Opinion | By Liz Webster, Senior Editor


New York, N.Y. – The unthinkable has become routine. The impossible has become policy. And the guardians of democratic civilization now speak with German, French, and British accents.

When historians of the 22nd century examine the wreckage of the early 21st, they will pause at a peculiar irony: that the democratic traditions forged in Philadelphia, tested at Gettysburg, and triumphant in 1945 would require rescue by the very nations America once liberated.


That the torch of liberty, carried across two oceans by American soldiers, would be
returned by their grandchildren to its original European hearth. That NATO, conceived as
America’s gift to a vulnerable continent, would become Europe’s gift to a vulnerable America.

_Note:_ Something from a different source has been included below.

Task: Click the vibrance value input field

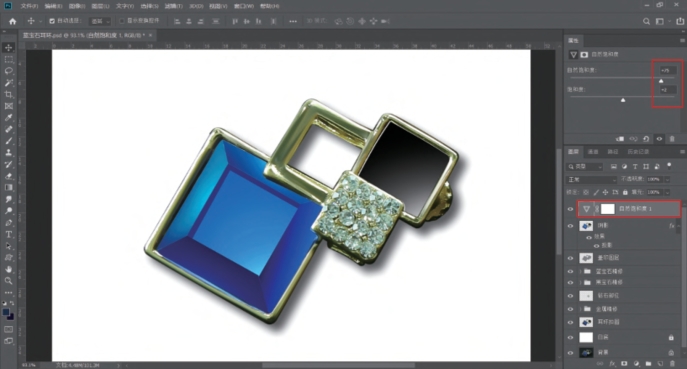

Yet here we stand, in the wreckage of what was. The postwar order—that magnificent architecture of international institutions, collective security, and multilateral cooperation—lies in ruins, demolished not by external enemies but by the wrecking ball of American isolationism wielded by Donald J. Trump [Luce Index™ score: 35/100]. The irony cuts deep: the very nation that designed this system, that insisted upon its creation, that profited most magnificently from its stability, has become its executioner.


Donald Trump’s words and actions have implied that the United States of America no longer stands with NATO.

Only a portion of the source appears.